Home Tips Taruhan Dihentikan di Liga Champions, Liga Europa Di Tengah Keributan ESL
Tips

Taruhan Dihentikan di Liga Champions, Liga Europa Di Tengah Keributan ESL

Info terkini Data SGP 2020 – 2021. Jackpot terbesar yang lain tampak diperhatikan dengan terencana melewati poster yg kami lampirkan dalam web ini, serta juga siap dichat pada operator LiveChat pendukung kami yg tersedia 24 jam On-line buat meladeni seluruh kepentingan para bettor. Lanjut buruan gabung, serta dapatkan jackpot Lotre & Live Casino Online terbaik yang ada di lokasi kita.

Di tayangkan pada: 20 April 2021, 09: 18h.

Terakhir diperbarui pada: 20 April 2021, 09: 39h.

Taruhan telah menghentikan pasar taruhan di dua turnamen sepak bola utama Eropa. Itu setelah penyelenggara UEFA mengancam akan mengeluarkan 12 tim elit karena niat mereka untuk membentuk “Liga Super Eropa” (ESL) yang memisahkan diri.

ESL
Mungkinkah Sergio Ramos (kiri) dari Real Madrid dan Mo ‘Salah dari Liverpool akan berhadapan di ESL musim depan? (Gambar: Fansided)

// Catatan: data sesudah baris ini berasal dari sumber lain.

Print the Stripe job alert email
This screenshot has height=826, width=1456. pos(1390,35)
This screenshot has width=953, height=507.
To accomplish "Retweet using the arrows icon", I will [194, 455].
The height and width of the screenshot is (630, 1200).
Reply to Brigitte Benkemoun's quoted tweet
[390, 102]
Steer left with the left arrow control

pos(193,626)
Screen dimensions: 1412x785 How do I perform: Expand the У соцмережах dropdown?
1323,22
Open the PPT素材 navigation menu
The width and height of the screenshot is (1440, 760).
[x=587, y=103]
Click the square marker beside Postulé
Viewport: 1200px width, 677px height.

Rencana kontroversial tersebut telah dikecam oleh badan pengatur olahraga dan penggemar, yang melihatnya sebagai perebutan uang tunai yang sinis oleh miliarder pemilik klub sepak bola terbesar di dunia.

Pada hari Selasa, Perdana Menteri Inggris Boris Johnson mengancam untuk “menjatuhkan bom legislatif” pada ESL untuk menghentikannya terjadi.

Liga Champions dan Liga Europa dijadwalkan menggelar semifinal minggu depan, tetapi tidak jelas apakah ini akan dilanjutkan.

Pada hari Senin, UEFA mengancam akan melarang tim ESL dari semua kompetisi, sementara FIFA mengatakan para pemain yang berpartisipasi akan dikeluarkan dari Piala Dunia.

Tim-tim yang memisahkan diri Manchester City, Chelsea, dan Real Madrid masih berada di semifinal Liga Champions, sementara Arsenal dan Manchester United berada di tahap yang sama di Liga Europa.

Mengapa Semua Keributan Tentang ESL?

ESL akan menjadi kompetisi tengah minggu yang akan berjalan bersama kompetisi liga domestik 12 tim. Tapi 12 pendiri – diambil dari tim teratas di Inggris, Spanyol, dan Italia – akan menjadi perlengkapan permanen di ESL.

Mereka tidak perlu lolos, seperti yang mereka lakukan dengan Liga Champions, juga tidak akan pernah terdegradasi.

Rencananya setiap musim ESL memiliki 20 tim, dengan 12 pendiri, ditambah tiga belum bergabung, menikmati tempat tinggal permanen, dan lima lainnya lolos ke liga domestik di seluruh Eropa setiap tahun.

Tim pendiri telah dijanjikan bagian dari hibah $ 3 miliar yang diberikan oleh JP Morgan. Banyak yang terlilit hutang dan ini diperburuk oleh pandemi. Dijamin masuk ke dalam apa yang diharapkan menjadi kompetisi sepak bola terbesar di Eropa setiap tahun akan mengubah bisnis mereka yang terkenal mudah berubah menjadi perusahaan yang berharga dan stabil.

Tetapi nilai kompetisi domestik seperti Liga Utama Inggris akan terdevaluasi, seperti halnya Liga Champions, mengubah wajah sepak bola Eropa seperti yang kita kenal.

Dan sudah jelas para suporter dari 12 klub tersebut tidak menginginkan ESL. Grup penggemar telah menyatukan kecaman mereka terhadap rencana tersebut dan mencerca pemilik tim mereka.

Tottenham Hotspur Supporters ‘Trust mengatakan ESL adalah “konsep yang didorong oleh keserakahan dan kepentingan pribadi dengan mengorbankan nilai intrinsik dari permainan yang sangat kami pegang.”

Bertaruh pada Gambaran Besar

Dengan tidak adanya taruhan Liga Champion dan Liga Europa, bandar taruhan malah berspekulasi pada gambaran yang lebih besar, seperti apakah hal ini akan benar-benar terjadi, dan akankah tim yang terlibat akan dikeluarkan dari liga domestik mereka.

Paddy Power berpikir Liga Super akan bertahan, menawarkan 5/6 bahwa Man Utd, Man City, Arsenal, Tottenham, Chelsea, dan Liverpool akan memainkan pertandingan ESL sebelum 2025.

Untuk tim yang sama yang tidak bermain di EPL musim depan, ini adalah 4/1 yang bijaksana.